![]() Jedburgh Abbey |
He had asked for audience with the king and had enough authority or gold, which is one and the same thing, to get the captain of the guard to send a servant to ask if I would grant him audience.
I am Edgar Canmore, Edgar I of Scotland. It was spring 1100, I had been king for three uneasy years. The note the servant had passed to me bore just one word 'Anslem'. It had been enough to gain the fellow admission to my private solar. I set a guard of my most trusted men outside the door to ensure that we were not disturbed.
"You are a Benedictine?" I asked.
"Yes, of Canterbury."
"You are far from home."
"Not as far as my Archbishop."
I knew Anselm had been in exile in the monastery of Bec in Normandy since he had quarrelled with William Rufus of England three years before.
"England is ruled by an abomination." The monk stated flatly.
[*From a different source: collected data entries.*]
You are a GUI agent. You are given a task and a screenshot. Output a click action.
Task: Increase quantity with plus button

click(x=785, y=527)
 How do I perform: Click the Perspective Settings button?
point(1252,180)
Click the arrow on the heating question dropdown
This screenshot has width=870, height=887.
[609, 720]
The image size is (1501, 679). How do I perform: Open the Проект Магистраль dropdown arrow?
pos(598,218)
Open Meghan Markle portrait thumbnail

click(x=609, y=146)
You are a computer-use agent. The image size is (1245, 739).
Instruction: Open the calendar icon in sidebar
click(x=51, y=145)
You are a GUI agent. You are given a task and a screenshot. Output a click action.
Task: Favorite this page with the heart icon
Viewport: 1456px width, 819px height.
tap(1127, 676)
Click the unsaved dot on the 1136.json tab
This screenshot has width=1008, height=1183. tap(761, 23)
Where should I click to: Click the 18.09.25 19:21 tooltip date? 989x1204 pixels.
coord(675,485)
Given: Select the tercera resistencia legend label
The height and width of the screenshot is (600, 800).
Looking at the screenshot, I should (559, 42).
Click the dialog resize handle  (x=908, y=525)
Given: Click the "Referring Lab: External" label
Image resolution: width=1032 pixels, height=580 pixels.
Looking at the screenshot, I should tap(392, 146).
"Not every man who chooses not to marry is unnatural." I was offended. I myself had no wife.
"Just so" My visitor was calm. "The Rufus may well be persuaded to marry eventually, but there will be no issue."
"Your point, if you have one to make?"
"If heaven struck down this obsentity amongst monarchs, then there would be an heir free to marry and more than capable of begetting heirs."
"Robert of Normandy is already married." I protested.
"Robert of Normandy is half the world away fighting in the Holy Crusade. Is there no other candidate for the crown?"
There was of course, Henry the youngest brother of the old Conqueror. By all accounts he was as unlike his older siblings as it is possible to be without giving rise to unprofitable speculation. He was small, dark and crafty. Enough to say the others were not.
"Your sister Matilda is beautiful, pious and bidable. Think what influence you could have with the English king with a brother-in-law's rights or even those of an uncle?"
"Do you have personal revelation of Heaven's plans for the Rufus?"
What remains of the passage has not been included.